Provided material
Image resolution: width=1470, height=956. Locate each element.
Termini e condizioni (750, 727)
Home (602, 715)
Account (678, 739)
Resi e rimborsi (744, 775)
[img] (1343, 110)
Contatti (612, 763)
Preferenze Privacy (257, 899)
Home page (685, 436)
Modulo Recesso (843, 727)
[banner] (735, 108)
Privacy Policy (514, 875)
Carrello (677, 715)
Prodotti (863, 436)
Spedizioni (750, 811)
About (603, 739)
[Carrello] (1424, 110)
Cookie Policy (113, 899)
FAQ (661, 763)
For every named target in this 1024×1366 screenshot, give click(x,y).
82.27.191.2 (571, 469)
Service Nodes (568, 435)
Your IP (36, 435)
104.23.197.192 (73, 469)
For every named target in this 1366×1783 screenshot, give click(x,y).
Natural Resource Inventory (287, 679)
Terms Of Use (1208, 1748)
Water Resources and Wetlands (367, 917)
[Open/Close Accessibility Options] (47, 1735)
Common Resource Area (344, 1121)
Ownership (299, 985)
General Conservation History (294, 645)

Required work
Please transcribe word for word the lines from the line with "FAQ (661, 763)" to the end of the material, both ends included.

Completed task
FAQ (661, 763)
For every named target in this 1024×1366 screenshot, give click(x,y).
82.27.191.2 (571, 469)
Service Nodes (568, 435)
Your IP (36, 435)
104.23.197.192 (73, 469)
For every named target in this 1366×1783 screenshot, give click(x,y).
Natural Resource Inventory (287, 679)
Terms Of Use (1208, 1748)
Water Resources and Wetlands (367, 917)
[Open/Close Accessibility Options] (47, 1735)
Common Resource Area (344, 1121)
Ownership (299, 985)
General Conservation History (294, 645)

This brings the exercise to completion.